If elected tomorrow, Mittens Mittbot Von Mittingham Romney will not only be the first Mormon ever to occupy the White House, he'll also break boundaries as America's creepiest ever President. Even creepier than Zachary Taylor, whose nickname was "Old Rough n' Ready." But how could Mitt Romney be creepier than John Quincy Adams and his fucking pet alligator, you might ask? Exhibits A-Z: Mitt Romney likes to secretly film his staffers as they sleep.
Atlantic Wire's Elspeth Reeve caught this bizarre Romney factoid in the middle of a Times article from this weekend:
"Over the weekend, he took out his iPhone and began to surreptitiously record video of his aides asleep in their seats. As he prowled the cabin, laughing quietly to himself, he seemed to understand that come Tuesday, win or lose, this chapter of his life would be over."

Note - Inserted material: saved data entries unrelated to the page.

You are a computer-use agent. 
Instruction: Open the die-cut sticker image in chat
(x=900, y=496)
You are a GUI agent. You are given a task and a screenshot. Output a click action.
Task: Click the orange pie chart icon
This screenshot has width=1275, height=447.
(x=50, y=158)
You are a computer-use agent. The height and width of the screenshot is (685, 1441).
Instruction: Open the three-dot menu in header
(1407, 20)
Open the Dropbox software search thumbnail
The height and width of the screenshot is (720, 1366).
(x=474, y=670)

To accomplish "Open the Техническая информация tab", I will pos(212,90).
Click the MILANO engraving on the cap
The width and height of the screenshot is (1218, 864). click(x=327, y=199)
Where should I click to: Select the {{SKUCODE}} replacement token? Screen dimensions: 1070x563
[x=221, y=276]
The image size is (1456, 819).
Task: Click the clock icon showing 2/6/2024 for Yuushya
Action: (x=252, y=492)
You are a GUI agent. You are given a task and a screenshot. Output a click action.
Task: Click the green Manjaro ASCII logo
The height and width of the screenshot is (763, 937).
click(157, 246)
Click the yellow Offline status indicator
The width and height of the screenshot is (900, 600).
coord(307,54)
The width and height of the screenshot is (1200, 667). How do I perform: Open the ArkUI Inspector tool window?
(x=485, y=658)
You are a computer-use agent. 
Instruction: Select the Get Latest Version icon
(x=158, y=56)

Wiggidy WHAT?! What the hell is Mitt Romney doing? Who told him that it was okay to act like this? The quiet laughter suggests to me that Romney considers secretly filming people as they sleep a "prank," sort of like how he considers dressing up as a police officer and pretending to pull people over a "prank," or holding a gay kid down and cutting his hair a "prank." Or maybe using his church to avoid paying tens of millions of dollars in taxes is sort of a way to prank Uncle Sam? I don't know. What I do know is that someone better teach Mitt Romney what a prank is before pranks someone all the way to the hospital.
Romney's levels of creepiness are no small feat, as Presidents have a long, proud history of being creepy. Especially Grover Cleveland, who, at 49, married 21-year-old Frances Folsom in the White House. Cleveland had previously been Folsom's legal guardian. But even Cleveland's Woody Allen-levels of creep can't compete with Creepshots by Romney. I mean, that's some get-kicked-off-Reddit-level shit.